Instruite par mes mandats locaux, l'un de mes premiers chantiers en arrivant au ministère a été, et cela ne vous surprendra pas, la prévention des inondations. L'actualité des crues dramatiques du Gard et des départements limitrophes (M. Bernard Piras s'exclame) démontre l'urgence de légiférer. D'ailleurs, le 3 janvier dernier, le conseil des ministres a adopté un projet de loi relatif aux risques technologiques et naturels.
J'y ai intégré des dispositions, dont un certain nombre reprennent les conclusions de la mission d'enquête parlementaire mise en place en 2001 à la suite des crues de la Somme dont vous vous souvenez. (M. le ministre de l'équipement, des transports, du logement, du tourisme et de la mer opine). Je souhaite en particulier que les moyens donnés aux collectivités soient complétés, notamment, par des procédures simplifiées, lorsqu'elles interviennent sur des cours d'eau dont elles n'assurent pas la gestion habituelle, en cas d'urgence pour la sécurité publique.
En ce qui concerne les extractions commerciales dans le lit mineur des cours d'eau, celles-ci, vous en conviendrez, ont été menées de manière excessive dans le passé...
M. Bernard Piras. J'en conviens.
Mme Roselyne Bachelot-Narquin, ministre. ... et ont provoqué un approfondissement du lit de nombreux cours d'eau, parfois jusqu'à dix mètres.
Cet approfondissement a souvent entraîné la déstabilisation de ponts, de digues latérales et d'ouvrages en rivière, ainsi qu'une accélération des crues qui peut encore avoir aujourd'hui de graves conséquences à l'aval. Je n'oublie pas, bien sûr, les phénomènes d'érosion rétrograde bien connus chaque fois que l'on approfondit le lit d'une rivière.
En application de la législation sur les installations classées, les extractions commerciales dans le lit mineur des cours d'eau sont interdites depuis l'arrêté du 22 septembre 1994, si elles n'ont pas pour objet l'entretien du lit mineur ou son aménagement. Les curages et dragages d'entretien restent donc possibles en étant soumis, vous l'avez rappelé, à la loi sur l'eau ou à la législation sur les installations classées en fonction de la quantité de matériaux extraits et de leur utilisation.
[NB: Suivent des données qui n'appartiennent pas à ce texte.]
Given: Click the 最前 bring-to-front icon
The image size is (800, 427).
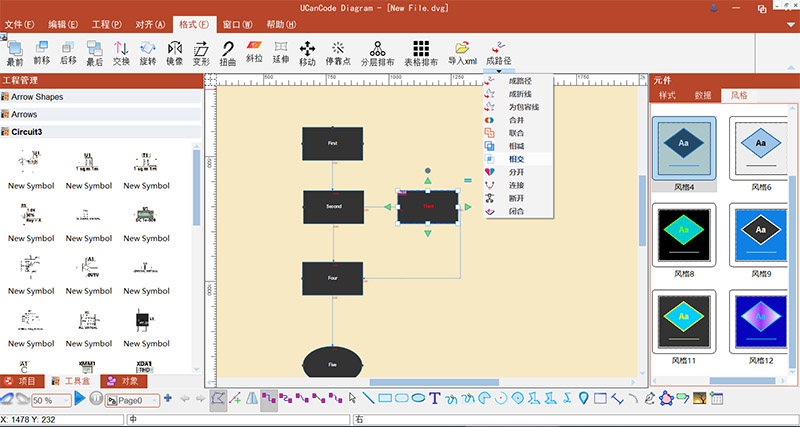Looking at the screenshot, I should (x=15, y=48).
Pour les cours d'eau de montagne, la loi n° 95-101 du 2 février 1995 relative au renforcement de la protection de la nature prévoit, dans son article 29, une disposition particulière : une évaluation des excédents de débit solide doit être effectuée, par bassin de rivière, par les services de l'Etat.
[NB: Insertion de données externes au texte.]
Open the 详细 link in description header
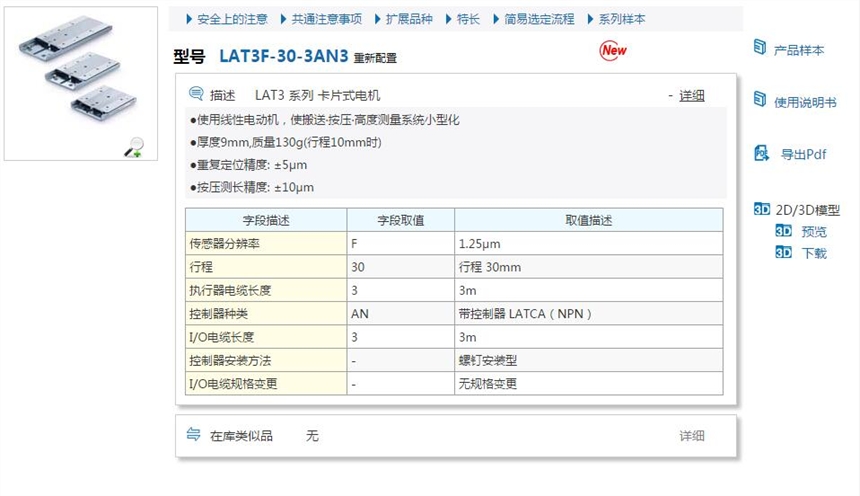Screen dimensions: 860x496 click(x=691, y=95)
Au vu de cette évaluation, le préfet peut accorder, après avis de la commission des carrières, des autorisations d'extraction lorsque est constaté un encombrement du lit de nature à provoquer des inondations. Les modalités d'instruction de ces autorisations ont été précisées par une circulaire du 9 mai 1995 prise par le ministre de l'environnement de l'époque.
En cas d'urgence motivée par la sécurité publique, les responsables de l'entretien des cours d'eau peuvent faire effectuer des dragages d'urgence sans procédure préalable, et notamment sans enquête publique, sous réserve d'en rendre compte ultérieurement à l'autorité administrative.
De même, aucune procédure préalable n'est requise, au titre de la loi sur l'eau, pour les opérations courantes de curage et de dragage des cours d'eau réalisées selon la technique dite « vieux fonds, vieux bords », c'est-à-dire lorsque ces opérations ne modifient pas la géométrie du lit des cours d'eau.
Comme vous le constatez, les textes élaborés en 1994 et 1995 offrent déjà des possibilités d'intervention répondant à vos attentes. Je souhaite que ces possibilités soient simplement utilisées, sans application extensive des textes.
M. le président. La parole est à M. Bernard Piras.
Je vous remercie, madame la ministre, de cette réponse parfaitement claire.
M. Bernard Piras. Il faut porter les possibilités offertes par les textes à la connaissance des collectivités locales et des syndicats de façon qu'ils puissent, en relation avec l'administration centrale, y recourir sans que se reproduisent les excès que nous avons connus.